Romeo & Juliet: A Very Short Review

 Free theater is a more ancient tradition than paying for the show. The plays of Aeschylus and Euripides were staged by rich Athenians, as an offering to Dionysus and Apollo and for the glory of the polis. It was more akin to a religious worship than the way we go to see The Avengers at the multiplex. Attendance was so important that the state would pay poor people to attend.

The Shakespeare Theatre in Washington DC also does this, every summer now for more than a quarter-century. This year their free offering to the polis is that warhorse of high-school English class, Romeo & Juliet, and I was delighted to score tickets on line. The other way to get it is to simply show up and stand in line at the box office for tickets, which is more onerous. Email is definitely the way to go!
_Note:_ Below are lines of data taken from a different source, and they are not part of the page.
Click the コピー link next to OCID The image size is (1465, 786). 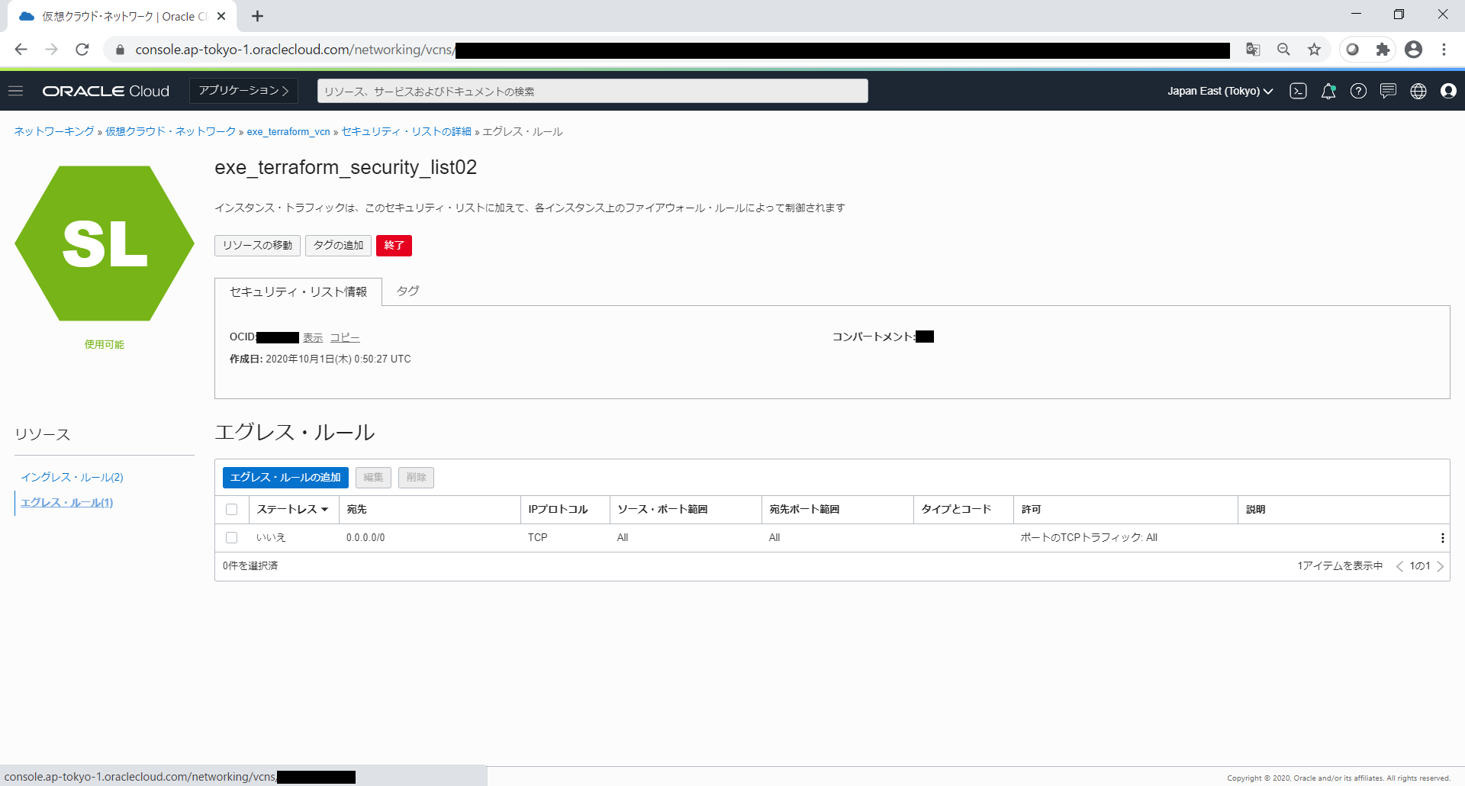pyautogui.click(x=345, y=337)
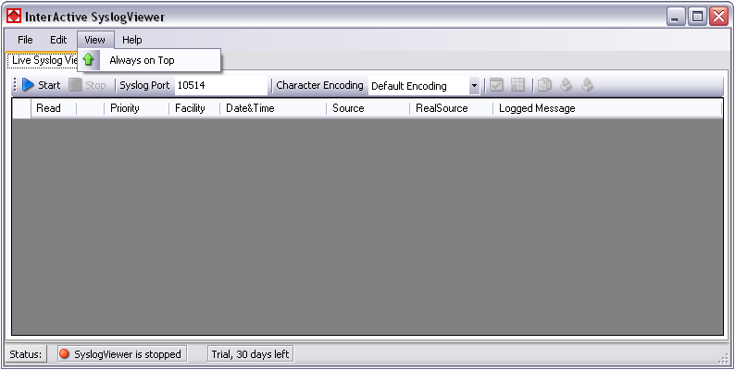Open the File menu

(25, 40)
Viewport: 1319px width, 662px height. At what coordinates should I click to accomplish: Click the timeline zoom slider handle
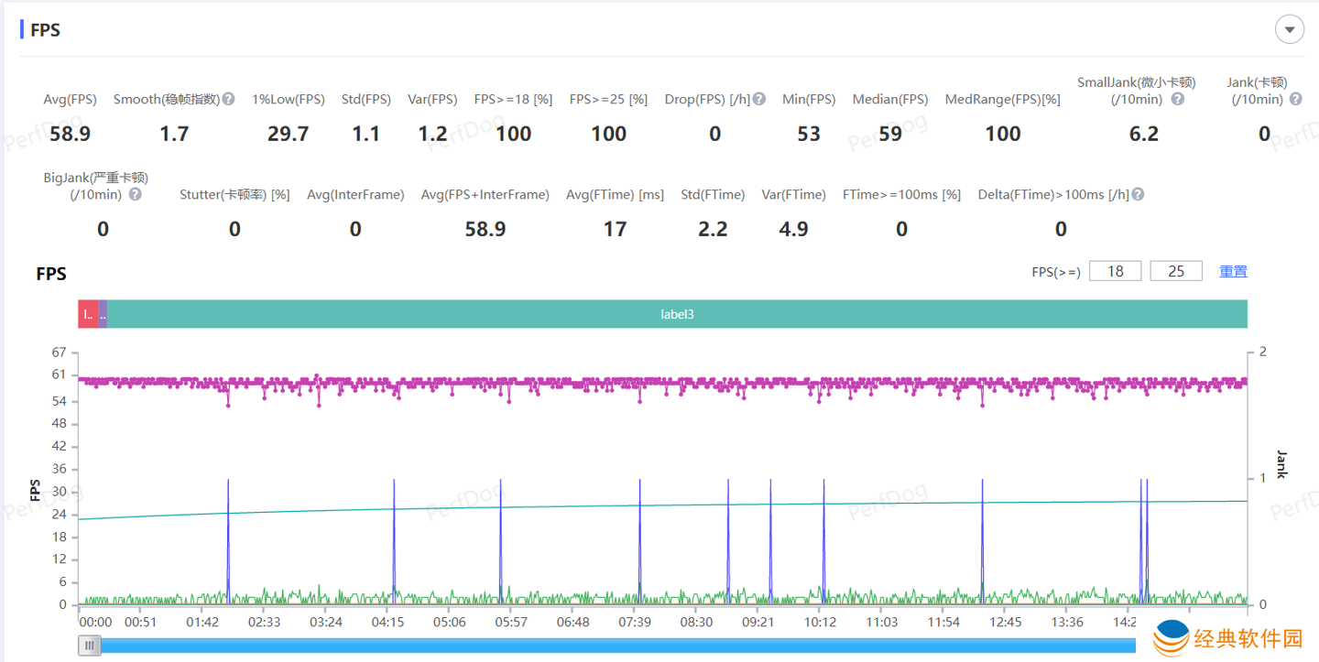click(90, 646)
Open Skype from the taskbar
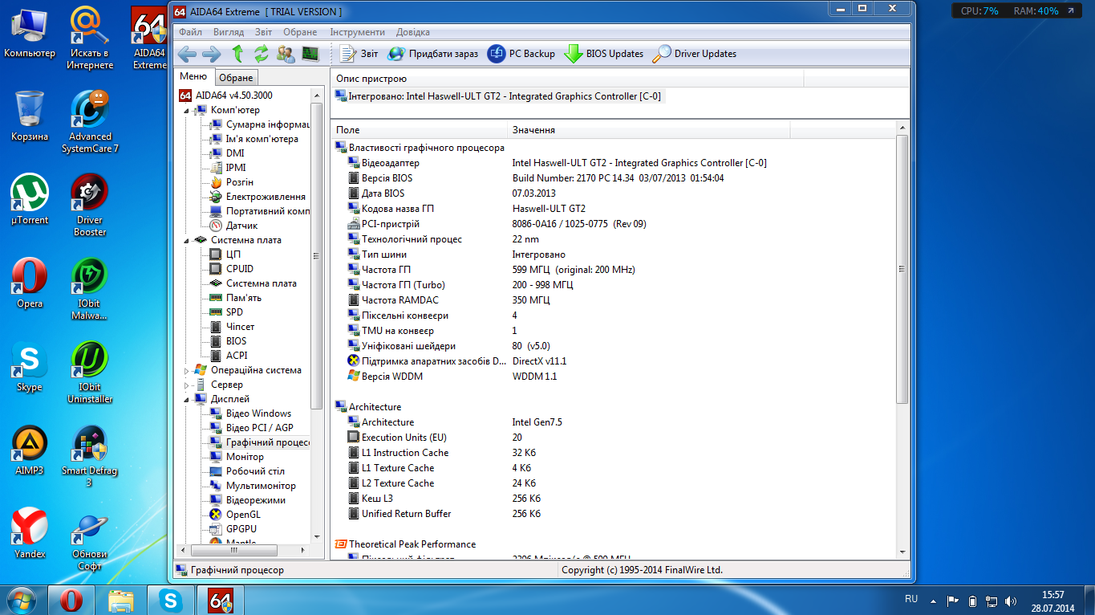 pyautogui.click(x=170, y=600)
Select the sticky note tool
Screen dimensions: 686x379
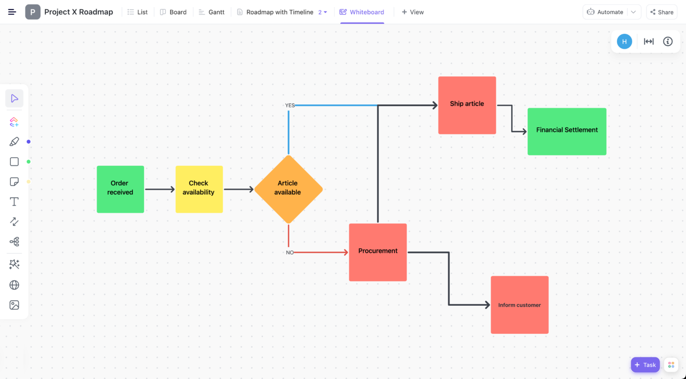coord(14,182)
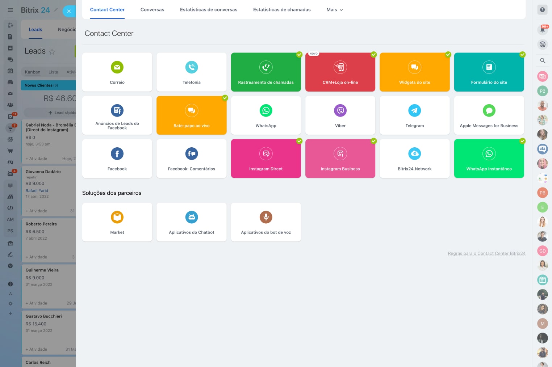Open the WhatsApp channel tile
This screenshot has width=552, height=367.
click(266, 115)
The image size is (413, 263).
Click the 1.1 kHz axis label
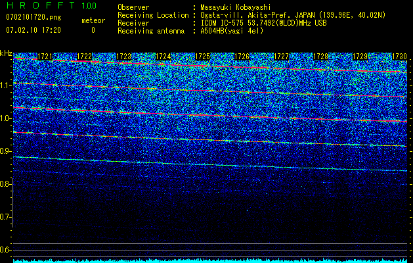click(x=6, y=85)

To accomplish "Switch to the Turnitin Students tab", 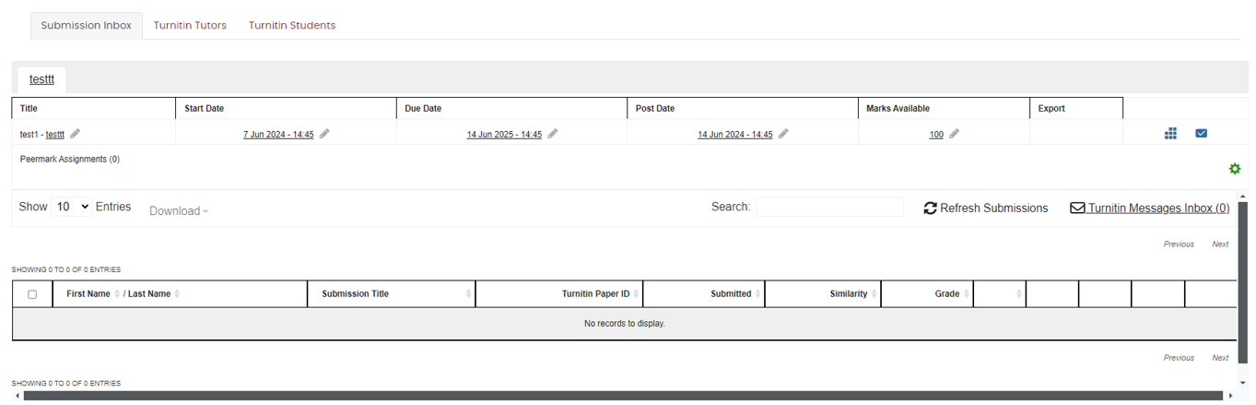I will click(292, 26).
There are a good many film versions of this classic tragedy, but stagings are more rare. This one was great, with a late 20th-century costuming and set and some quite realistic stage combat, with switchblades rather than swords. And the crucial casting decision was made correctly. The star-crossed lovers have to look young. According to the text Juliet is 14, and Romeo is no pillar of male maturity either. The entire plot is rocket-fueled by adolescent lust and short-sightedness. If the actors look like they’re 35 it would be plain that they were lunatics and the production would collapse. When they look like they’re in their mid-teens then we can believe everything else.

But one can trust the Shakespeare Theatre Company to do this right. Like all good  English majors I can recite aloud large chunks of this play, and it is an enormous pleasure to see how the text acquires meaning and vim on the stage. This work was never meant to be read. It was meant to be seen!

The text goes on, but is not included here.